以下、図面を参照して、本発明に係る実施の形態について説明する。
（第１の実施の形態）
図１は、本発明の第１の実施の形態に係る目的信号抽出装置１０の機能構成を示すブロック図である。同図に示すように、目的信号抽出装置１０は、分離行列算出部１１と目的信号抽出部１２とで構成されている。 Hereinafter, embodiments of the present invention will be described with reference to the drawings.
(First embodiment)
FIG. 1 is a block diagram showing a functional configuration of a target signal extraction apparatus 10 according to the first embodiment of the present invention. As shown in the figure, the target signal extraction device 10 includes a separation matrix calculation unit 11 and a target signal extraction unit 12.
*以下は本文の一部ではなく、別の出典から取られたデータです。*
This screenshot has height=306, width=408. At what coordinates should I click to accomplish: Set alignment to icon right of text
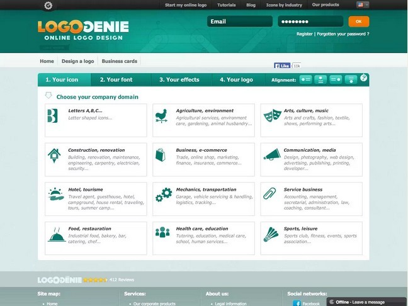coord(336,80)
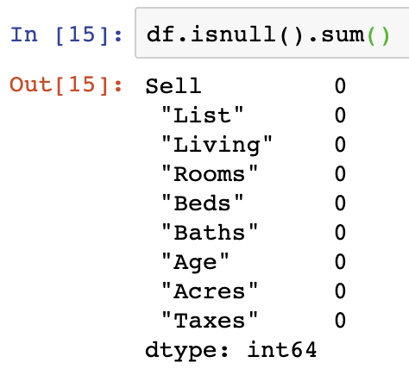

分離行列算出部１１は、複数のセンサからの観測信号に基づき周波数毎の時系列を求め、当該時系列を事後確率最大の基準に基づく独立成分分析を行うことにより、周波数毎の分離行列を求める。
分離行列算出部１１は事前情報推定部１１１を備えている。事前情報推定部１１１は、事後確率最大基準に基づく独立成分分析の事前情報として、分離行列（の初期値）を推定する。 The separation matrix calculation unit 11 obtains a time series for each frequency based on observation signals from a plurality of sensors, and obtains a separation matrix for each frequency by performing independent component analysis on the time series based on a criterion of maximum posterior probability. .
The separation matrix calculation unit 11 includes a prior information estimation unit 111. The prior information estimation unit 111 estimates a separation matrix (its initial value) as prior information for independent component analysis based on the maximum posterior probability criterion.
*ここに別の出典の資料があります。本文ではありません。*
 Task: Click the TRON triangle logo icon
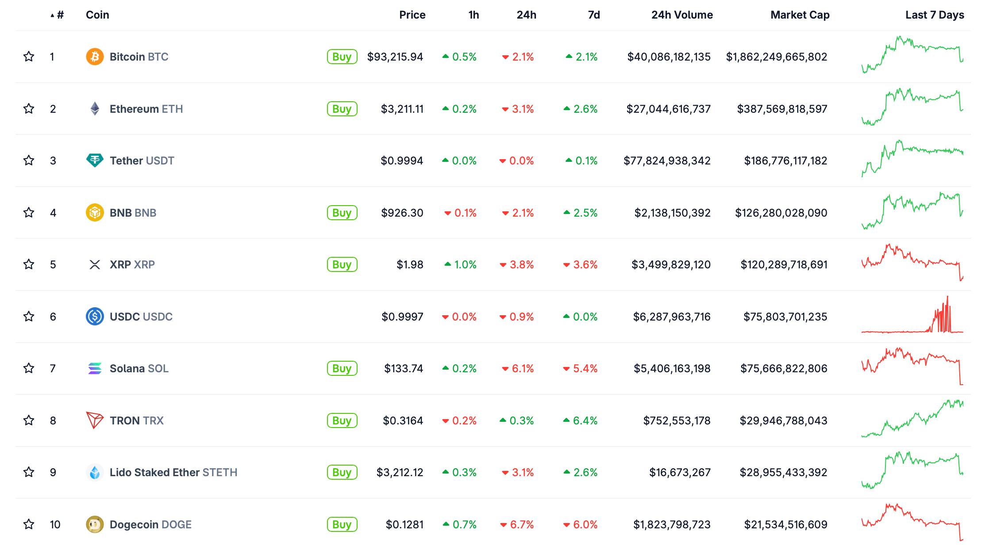pos(95,420)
事前知識保持部１１２は事前知識を保持する。本実施形態においては、目的信号源からセンサまでの周波数応答の事前計測値を事前知識として保持する。本実施の形態では、この周波数応答の事前計測値に基づいて分離行列の初期値が推定される。
なお、これらの機能構成は、目的信号抽出装置１０が備えるＣＰＵ、メモリ等のハードウェア、及び、メモリに記憶されているプログラム、データ等のソフトウェアによって実現される。 The prior knowledge holding unit 112 holds prior knowledge. In this embodiment, the prior measurement value of the frequency response from the target signal source to the sensor is held as prior knowledge. In the present embodiment, the initial value of the separation matrix is estimated based on the premeasured value of the frequency response.
These functional configurations are realized by hardware such as a CPU and a memory included in the target signal extraction apparatus 10 and software such as a program and data stored in the memory.
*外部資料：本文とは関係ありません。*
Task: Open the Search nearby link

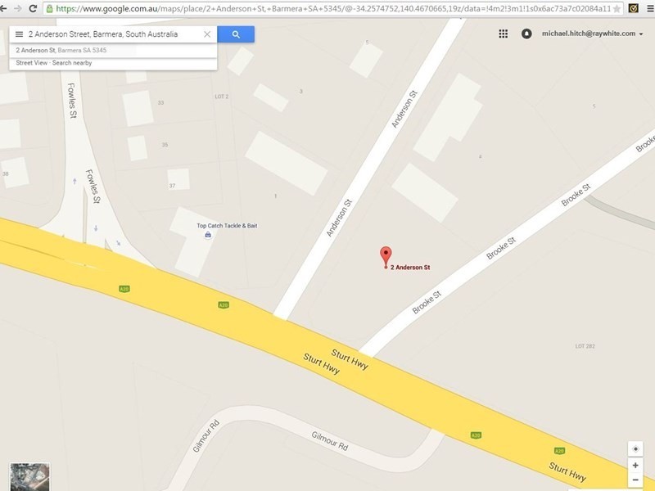Action: 72,63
次に、図２を参照して、目的信号抽出装置１０が行う処理手順を説明する。ここでは、雑音源が一つであり、目的音源はユーザの音声であり、これらの音を目的信号抽出装置１０としての携帯電話機に入力する場合について述べる。また、分離行列が２×２（２行２列）の行列であるものとする。さらに、観測信号がＹ₁（ｎ），Ｙ₂（ｎ）、分離信号がＺ₁（ｎ），Ｚ₂（ｎ）であり、分離した目的信号としてＺ₁（ｎ）を抽出する場合を例とする。また、ユーザの口（目的信号源）から携帯電話機のマイク（センサ）までの周波数応答を事前に測定し、事前知識保持部１１２に事前測定値（事前知識）として予め保存しておくものとする。
まず、Ｓｔｅｐ１において、事前知識保持部１１２に保存しておいた事前測定値を取得する。
Ｓｔｅｐ２において、この値を分離行列の一列（つまり以下の式（１）の分離行列の二列目のａ₁とａ₂）とする。 Next, a processing procedure performed by the target signal extraction apparatus 10 will be described with reference to FIG. Here, there will be described a case where there is one noise source, the target sound source is the user's voice, and these sounds are input to the mobile phone as the target signal extraction device 10. The separation matrix is assumed to be a 2 × 2 (2 rows × 2 columns) matrix. Furthermore, the observation signals are Y ₁ (n), Y ₂ (n), the separated signals are Z ₁ (n), Z ₂ (n), and Z ₁ (n) is extracted as the separated target signal. And In addition, the frequency response from the user's mouth (target signal source) to the microphone (sensor) of the mobile phone is measured in advance, and is stored in advance in the prior knowledge holding unit 112 as a prior measurement value (prior knowledge). .
First, in Step 1, the prior measurement value stored in the prior knowledge holding unit 112 is acquired.
In Step 2, this value is set as one column of the separation matrix (that is, a ₁ and a _{2 in} the second column of the separation matrix of the following expression (1)).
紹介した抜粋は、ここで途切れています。